=== Section Start ===

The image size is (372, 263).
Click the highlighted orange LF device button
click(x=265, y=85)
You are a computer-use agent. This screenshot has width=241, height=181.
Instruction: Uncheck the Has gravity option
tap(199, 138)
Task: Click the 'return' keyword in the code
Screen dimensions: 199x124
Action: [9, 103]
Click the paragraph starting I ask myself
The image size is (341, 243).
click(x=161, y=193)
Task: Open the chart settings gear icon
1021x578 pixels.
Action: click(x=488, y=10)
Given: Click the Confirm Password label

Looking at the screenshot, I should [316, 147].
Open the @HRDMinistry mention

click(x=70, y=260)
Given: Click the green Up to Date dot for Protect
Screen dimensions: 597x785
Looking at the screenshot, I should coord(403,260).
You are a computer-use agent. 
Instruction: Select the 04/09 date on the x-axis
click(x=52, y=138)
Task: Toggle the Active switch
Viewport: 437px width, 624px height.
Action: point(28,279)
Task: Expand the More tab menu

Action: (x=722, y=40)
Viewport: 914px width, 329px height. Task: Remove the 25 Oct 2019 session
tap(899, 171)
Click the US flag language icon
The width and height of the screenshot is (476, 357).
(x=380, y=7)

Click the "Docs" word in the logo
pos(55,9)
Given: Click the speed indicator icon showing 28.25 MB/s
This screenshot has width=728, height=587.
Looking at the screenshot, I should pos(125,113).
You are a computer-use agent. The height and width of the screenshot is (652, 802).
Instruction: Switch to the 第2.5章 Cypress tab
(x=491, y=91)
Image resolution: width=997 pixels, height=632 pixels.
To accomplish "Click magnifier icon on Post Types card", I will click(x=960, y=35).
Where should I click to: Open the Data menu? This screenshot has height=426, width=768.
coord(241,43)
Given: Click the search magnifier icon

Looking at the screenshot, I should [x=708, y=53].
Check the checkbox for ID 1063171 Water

=== Section End ===

[WORK REQUIRED]: Keeping each line intact, set down the entire listing once more.

[TASK OUTPUT]:
The image size is (372, 263).
Click the highlighted orange LF device button
click(x=265, y=85)
You are a computer-use agent. This screenshot has width=241, height=181.
Instruction: Uncheck the Has gravity option
tap(199, 138)
Task: Click the 'return' keyword in the code
Screen dimensions: 199x124
Action: [9, 103]
Click the paragraph starting I ask myself
The image size is (341, 243).
click(x=161, y=193)
Task: Open the chart settings gear icon
1021x578 pixels.
Action: click(x=488, y=10)
Given: Click the Confirm Password label

Looking at the screenshot, I should [316, 147].
Open the @HRDMinistry mention

click(x=70, y=260)
Given: Click the green Up to Date dot for Protect
Screen dimensions: 597x785
Looking at the screenshot, I should coord(403,260).
You are a computer-use agent. 
Instruction: Select the 04/09 date on the x-axis
click(x=52, y=138)
Task: Toggle the Active switch
Viewport: 437px width, 624px height.
Action: point(28,279)
Task: Expand the More tab menu

Action: (x=722, y=40)
Viewport: 914px width, 329px height. Task: Remove the 25 Oct 2019 session
tap(899, 171)
Click the US flag language icon
The width and height of the screenshot is (476, 357).
(x=380, y=7)

Click the "Docs" word in the logo
pos(55,9)
Given: Click the speed indicator icon showing 28.25 MB/s
This screenshot has width=728, height=587.
Looking at the screenshot, I should pos(125,113).
You are a computer-use agent. The height and width of the screenshot is (652, 802).
Instruction: Switch to the 第2.5章 Cypress tab
(x=491, y=91)
Image resolution: width=997 pixels, height=632 pixels.
To accomplish "Click magnifier icon on Post Types card", I will click(x=960, y=35).
Where should I click to: Open the Data menu? This screenshot has height=426, width=768.
coord(241,43)
Given: Click the search magnifier icon

Looking at the screenshot, I should [x=708, y=53].
Check the checkbox for ID 1063171 Water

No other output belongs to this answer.